Raquel accuses one of the masked men of calling her a “gook,” and she and Jaclyn mock them for pronouncing the slur wrong. After the protest, the family obsession briefly turns to identifying the masked “nazis.”

But then life starts returning to normal. Michigan Gov. Gretchen Whitmer, a Democrat, lifts the state’s stay-at-home order and the restaurant hosts its first customers after setting up outdoor seating. The family celebrates a birthday and a graduation with friends. Fun returns to Bad Axe: golf, bean bags, volleyball.

Then October 2020 arrives and the film takes a dark turn.

A group of customers at Rachel’s refuses to wear masks and gives the staff a ration of verbal abuse before finally leaving after police arrive. Later, CNN plays on a television above the bar, with the anchor noting the spike in anti-Asian violence.

Then David releases a trailer for his film, and the response sends chills through the family.

Angry comments pour in on Facebook, while the restaurant receives a letter from one customer saying their family will stop frequenting Rachel’s and suggesting the Sievs should head back to Cambodia.

The restaurant receives a call from one of the masked men at the BLM rally, furious that he’s being featured in the movie, which he says has an anti-racist agenda.

A woman on the phone with the man tells Rachel, surrounded by her family in the restaurant’s office, that she’s “going to end up digging yourself your own grave.”

Rachel says that Jaclyn, the most outspoken member of the family at the BLM protest, is their main target. And then she turns to the camera.

“I knew this was gonna happen the minute the backlash came from David,” she says of the response to her son’s film preview. “David you don’t live here, you have no clue.”

Chun’s response is to arm up. He teaches his daughter how to use a shotgun, and how to position herself to take out an intruder at their home.
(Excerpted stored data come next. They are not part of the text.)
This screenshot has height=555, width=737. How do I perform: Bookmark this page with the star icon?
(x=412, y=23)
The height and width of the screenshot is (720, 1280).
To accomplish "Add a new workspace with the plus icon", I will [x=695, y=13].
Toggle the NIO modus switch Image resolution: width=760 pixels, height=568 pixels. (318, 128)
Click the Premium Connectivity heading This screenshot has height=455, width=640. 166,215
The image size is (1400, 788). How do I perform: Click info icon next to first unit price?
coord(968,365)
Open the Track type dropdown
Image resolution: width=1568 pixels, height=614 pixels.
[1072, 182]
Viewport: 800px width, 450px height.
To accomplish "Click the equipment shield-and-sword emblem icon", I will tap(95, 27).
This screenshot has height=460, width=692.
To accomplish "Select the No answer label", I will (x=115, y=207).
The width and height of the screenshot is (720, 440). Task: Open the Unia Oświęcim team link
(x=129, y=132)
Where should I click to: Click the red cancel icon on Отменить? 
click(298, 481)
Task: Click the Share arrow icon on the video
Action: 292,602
When Raquel says she thinks two pickup trucks are following her home after work, Chun stakes out the restaurant with a gun in hand — telling his daughter to lay low if there’s shooting.

After more than two decades as a pillar of the Bad Axe community, it’s unclear if the Sievs are welcome in the midst of the pandemic.

And it seems that Chun’s warnings were prophetic. The family debates whether David should go ahead with the movie, worried its release will only invite more scorn from the community.

“As long as nobody gets hurt it’s worth it,” Jaclyn says. “Like words and threats and letters and messages and mail, it’s like those are just things, if that’s the worst it’s gonna be then it’s worth it.”

The documentary premiered in March 2022 at the SXSW festival, and the family has not shied from the spotlight since. David appeared along with his sister and father on MSNBC in November, the month the film was released. ABC News and a Detroit television station are among the other outlets to cover the documentary and interview family members.

Jaclyn, who clashed with her father throughout the film, told MSNBC host Alicia Menendez that her parents had raised their kids to do what was right and speak up for those without voices — even if they didn’t agree on the timing.

Chun said the experience made him start listening to his children, whose generation he credited for shifting the electoral landscape after the Trump years.

David told Menendez that he wanted to show how the American dream has shifted for immigrant families, who were still struggling to secure their place after decades of hard work and efforts to integrate into communities.

Chun and Rachel’s generation was focused on financial stability and sending their kids to college, David says of his parents.

“For our generation, that’s kind of shifted and evolved a little bit. It of course includes all of that, but there’s this other element now that we want to be seen. We want to have our voices. We want our experiences to be viewed as part of the American experience,” he said.

“We want to open up that conversation about what is the American experience.”

With his visual document of Bad Axe, David Siev has made his family an inspiring part of that conversation.